[Passage to read start]

4
votes

I have two queries in ES. Both have different turnaround time on the same set of documents. Both are doing the same thing conceptually. I have few doubts

1- What is the difference between these two? 2- Which one is better to use? 3- If both are same why they are performing differently?

 1. Filtered bool
    {
      "from": 0,
      "size": 5,
      "query": {
        "filtered": {
          "filter": {
            "bool": {
              "must": [
                {
                  "term": {
                    "called_party_address_number": "1987112602"
                  }
                },
                {
                  "term": {
                    "original_sender_address_number": "6870340319"
                  }
                },
                {
                  "range": {
                    "x_event_timestamp": {
                      "gte": "2016-07-01T00:00:00.000Z",
                      "lte": "2016-07-30T00:00:00.000Z"
                    }
                  }
                }
              ]
            }
          }
        }
      },
      "sort": [
        {
          "x_event_timestamp": {
            "order": "desc",
            "ignore_unmapped": true
          }
        }
      ]
    }

    2. Simple Bool

    {
      "query": {
        "bool": {
          "must": [
            {
              "term": {
                "called_party_address_number": "1277478699"
              }
            },
            {
              "term": {
                "original_sender_address_number": "8020564722"
              }
            },
            {
              "term": {
                "cause_code": "573"
              }
            },
            {
              "range": {
                "x_event_timestamp": {
                  "gt": "2016-07-13T13:51:03.749Z",
                  "lt": "2016-07-16T13:51:03.749Z"
                }
              }
            }
          ]
        }
      },
      "from": 0,
      "size": 10,
      "sort": [
        {
          "x_event_timestamp": {
            "order": "desc",
            "ignore_unmapped": true
          }
        }
      ]
    }

Mapping:

{
   "ccp": {
      "mappings": {
         "type1": {
            "properties": {
               "original_sender_address_number": {
                  "type": "string"
               },
               "called_party_address_number": {
                  "type": "string"
               },
               "cause_code": {
                  "type": "string"
               },               
               "x_event_timestamp": {
                   "type": "date",
                  "format": "strict_date_optional_time||epoch_millis"
               },
               .
               .
               .              
            }
         }
      }
   }
}

Update 1:

I tried bool/must query and bool/filter query on same set of data,but I found the strange behaviour

1- bool/must query is able to search the desired document

{
  "query": {
    "bool": {
      "must": [
        {
          "term": {
            "called_party_address_number": "8701662243"
          }
        },
        {
          "term": {
            "cause_code": "401"

[Passage to read end]
[Available data start]

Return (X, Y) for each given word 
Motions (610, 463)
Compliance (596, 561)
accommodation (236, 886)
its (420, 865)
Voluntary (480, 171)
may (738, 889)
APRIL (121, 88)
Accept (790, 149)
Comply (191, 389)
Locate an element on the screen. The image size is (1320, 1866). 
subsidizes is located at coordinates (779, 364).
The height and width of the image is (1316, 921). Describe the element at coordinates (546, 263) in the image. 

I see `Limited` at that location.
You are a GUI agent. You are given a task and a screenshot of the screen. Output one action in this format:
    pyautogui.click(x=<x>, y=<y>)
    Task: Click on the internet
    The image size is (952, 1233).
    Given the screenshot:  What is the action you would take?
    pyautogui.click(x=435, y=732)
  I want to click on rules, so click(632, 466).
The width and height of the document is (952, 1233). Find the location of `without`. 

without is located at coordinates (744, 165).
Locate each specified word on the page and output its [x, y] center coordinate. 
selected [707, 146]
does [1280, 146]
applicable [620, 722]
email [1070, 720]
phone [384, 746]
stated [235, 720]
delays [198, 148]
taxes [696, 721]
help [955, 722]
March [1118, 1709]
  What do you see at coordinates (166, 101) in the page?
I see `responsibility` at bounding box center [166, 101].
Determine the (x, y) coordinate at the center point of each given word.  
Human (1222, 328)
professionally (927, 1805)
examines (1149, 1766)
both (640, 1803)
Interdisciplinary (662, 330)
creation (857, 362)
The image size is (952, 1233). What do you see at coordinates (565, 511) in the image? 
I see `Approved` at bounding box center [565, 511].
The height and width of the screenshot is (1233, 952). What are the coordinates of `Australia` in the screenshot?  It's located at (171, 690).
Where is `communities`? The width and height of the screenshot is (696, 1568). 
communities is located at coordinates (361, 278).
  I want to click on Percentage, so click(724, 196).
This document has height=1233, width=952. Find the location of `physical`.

[Available data end]

» **Set tasks**
1. Rewrite the records as a Markdown table with columns No and Line, numbering each row and skipping blank lines. Begin at the line that has "Interdisciplinary (662, 330)" and stop after the last line of the records, including both ends.
2. Continue the Elasticsearch question about filtered bool and simple bool queries from where it stops.

» **Exercise results**
1.
| No | Line |
|---|---|
| 1 | Interdisciplinary (662, 330) |
| 2 | creation (857, 362) |
| 3 | The image size is (952, 1233). What do you see at coordinates (565, 511) in the image?  |
| 4 | I see `Approved` at bounding box center [565, 511]. |
| 5 | The height and width of the screenshot is (1233, 952). What are the coordinates of `Australia` in the screenshot?  It's located at (171, 690). |
| 6 | Where is `communities`? The width and height of the screenshot is (696, 1568).  |
| 7 | communities is located at coordinates (361, 278). |
| 8 |   I want to click on Percentage, so click(724, 196). |
| 9 | This document has height=1233, width=952. Find the location of `physical`. |

2.
          }
        }
      ]
    }
  }
}

2- While bool/filter is not able to search the document. If I remove the second field condition it searches the same record with field2's value as 401.

{
  "query": {
    "bool": {
      "filter": [
        {
          "term": {
            "called_party_address_number": "8701662243"
          }
        },
        {
          "term": {
            "cause_code": "401"
          }
        }
      ]
    }
  }
}

Update2:

Found a solution of suppressing scoring phase with bool/must query by wrapping it within "constant_score".

{
  "query": {
    "constant_score": {
      "filter": {
        "bool": {
          "must": [
            {
              "term": {
                "called_party_address_number": "1235235757"
              }
            },
            {
              "term": {
                "cause_code": "304"
              }
            }
          ]
        }
      }
    }
  }
}

Record we are trying to match have "called_party_address_number": "1235235757" and "cause_code": "304".

1

1 Answers

6
votes

The first one uses the old 1.x query/filter syntax (i.e. filtered queries have been deprecated in favor of bool/filter).

The second one uses the new 2.x syntax but not in a filter context (i.e. you're using bool/must instead of bool/filter). The query with 2.x syntax which is equivalent to your first query (i.e. which runs in a filter context without score calculation = faster) would be this one:

{
  "query": {
    "bool": {
      "filter": [
        {
          "term": {
            "called_party_address_number": "1277478699"
          }
        },
        {
          "term": {
            "original_sender_address_number": "8020564722"
          }
        },
        {
          "term": {
            "cause_code": "573"
          }
        },
        {
          "range": {
            "x_event_timestamp": {
              "gt": "2016-07-13T13:51:03.749Z",
              "lt": "2016-07-16T13:51:03.749Z"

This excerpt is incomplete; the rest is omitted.